20-year plan for new homes in Stroud district in jeopardy

With the infrastructure viability of the Stroud Local Plan under scrutiny, Stroud District Council has requested a pause in planning inspectors' review of its housing strategy for the next 20 years.

By Chloe Gorman  |  Published
Stroud District Council is requesting a six-month pause to the Examination in Public of its Stroud Local Plan to address concerns raised by planning inspectors.

Stroud District Council is requesting a pause in the Examination in Public process for its Stroud Local Plan as it addresses planning inspectors' concerns. 

The Stroud Local Plan maps out the council's ambitions for the district over the next 20 years — and includes two new settlements in Sharpness and Wisloe to help meet housing needs.

In a letter published by Stroud District Council on Tuesday 29 August 2023, planning inspectors Victoria Lucas and Yvonne Wright expressed concerns over the infrastructure required to deliver the council's proposed plans and recommended withdrawing the Local Plan to step back 'several stages in the plan making process'. 

Their concerns include the viability of the public transport plans for a new sustainable settlement built on garden city principles in Sharpness. The council has proposed a new passenger train service as well as a Mobility as a Service (MaaS) scheme, but planning inspectors are not satisfied that either scheme is viable or deliverable.

* _Extracted entries_
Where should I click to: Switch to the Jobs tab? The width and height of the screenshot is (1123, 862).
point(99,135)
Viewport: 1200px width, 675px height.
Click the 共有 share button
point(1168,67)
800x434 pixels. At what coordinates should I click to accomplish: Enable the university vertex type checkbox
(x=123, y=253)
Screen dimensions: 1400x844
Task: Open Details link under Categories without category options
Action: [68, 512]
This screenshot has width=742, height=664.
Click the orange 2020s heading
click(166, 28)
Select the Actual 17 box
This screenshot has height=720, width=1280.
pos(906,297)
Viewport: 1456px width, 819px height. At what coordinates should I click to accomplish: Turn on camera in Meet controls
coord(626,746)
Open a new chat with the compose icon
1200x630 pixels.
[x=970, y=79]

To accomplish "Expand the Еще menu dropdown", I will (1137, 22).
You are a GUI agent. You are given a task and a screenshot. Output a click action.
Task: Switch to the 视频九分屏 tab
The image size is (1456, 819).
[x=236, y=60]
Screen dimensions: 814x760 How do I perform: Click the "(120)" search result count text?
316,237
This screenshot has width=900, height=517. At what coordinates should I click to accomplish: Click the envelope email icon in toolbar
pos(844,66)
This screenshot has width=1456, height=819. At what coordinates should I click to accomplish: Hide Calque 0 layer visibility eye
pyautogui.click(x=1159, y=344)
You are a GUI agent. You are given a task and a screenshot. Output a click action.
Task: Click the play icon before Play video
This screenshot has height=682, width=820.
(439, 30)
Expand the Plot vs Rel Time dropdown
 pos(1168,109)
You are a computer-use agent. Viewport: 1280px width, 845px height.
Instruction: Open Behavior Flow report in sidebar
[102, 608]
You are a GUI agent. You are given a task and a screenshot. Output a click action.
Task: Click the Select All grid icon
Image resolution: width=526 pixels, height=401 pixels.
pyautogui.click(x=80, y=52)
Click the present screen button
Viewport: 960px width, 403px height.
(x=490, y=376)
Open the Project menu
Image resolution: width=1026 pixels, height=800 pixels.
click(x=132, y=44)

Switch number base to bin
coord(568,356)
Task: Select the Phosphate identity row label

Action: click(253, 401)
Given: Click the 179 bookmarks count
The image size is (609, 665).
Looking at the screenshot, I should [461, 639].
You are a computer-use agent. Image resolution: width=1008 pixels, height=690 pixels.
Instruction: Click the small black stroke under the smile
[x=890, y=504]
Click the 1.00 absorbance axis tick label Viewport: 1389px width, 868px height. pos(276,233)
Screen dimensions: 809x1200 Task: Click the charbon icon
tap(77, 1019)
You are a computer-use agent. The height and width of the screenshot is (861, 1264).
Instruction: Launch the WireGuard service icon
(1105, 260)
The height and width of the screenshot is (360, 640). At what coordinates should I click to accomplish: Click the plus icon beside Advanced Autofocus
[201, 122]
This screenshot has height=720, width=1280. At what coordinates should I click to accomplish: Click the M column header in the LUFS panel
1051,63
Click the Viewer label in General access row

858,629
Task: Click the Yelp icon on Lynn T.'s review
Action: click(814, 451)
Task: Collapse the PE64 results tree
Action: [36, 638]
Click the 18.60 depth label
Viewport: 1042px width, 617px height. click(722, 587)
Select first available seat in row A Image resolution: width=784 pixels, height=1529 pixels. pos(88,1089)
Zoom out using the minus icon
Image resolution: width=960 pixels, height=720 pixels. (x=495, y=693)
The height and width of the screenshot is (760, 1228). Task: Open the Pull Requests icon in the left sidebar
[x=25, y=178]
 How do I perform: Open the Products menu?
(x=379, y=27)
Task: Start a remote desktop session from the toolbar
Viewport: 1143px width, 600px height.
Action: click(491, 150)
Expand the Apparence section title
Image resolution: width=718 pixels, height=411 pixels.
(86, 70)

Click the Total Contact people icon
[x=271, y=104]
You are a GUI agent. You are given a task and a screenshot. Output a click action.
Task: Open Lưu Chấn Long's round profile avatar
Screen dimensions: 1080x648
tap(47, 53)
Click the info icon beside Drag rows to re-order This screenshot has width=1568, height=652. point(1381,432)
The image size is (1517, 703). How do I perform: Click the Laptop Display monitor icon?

* _Tasks and exercises_
A) Answer from the Stroud Local Plan article:
(i) How long a pause is the council requesting?
(ii) Which two new settlements does the plan include?
(iii) On what date did the council publish the inspectors' letter?
B) Using the Stroud Local Plan article, explain why Stroud District Council is requesting a pause in the Examination in Public.
The lines aren't required for what follows.

* _Answers by task_
A)
(i) Six months.
(ii) Sharpness and Wisloe.
(iii) Tuesday 29 August 2023.

B) The council wants time to address concerns raised by the planning inspectors, who questioned the infrastructure needed to deliver its proposed plans. These concerns include whether the proposed passenger train service and Mobility as a Service scheme for the new Sharpness settlement are viable or deliverable.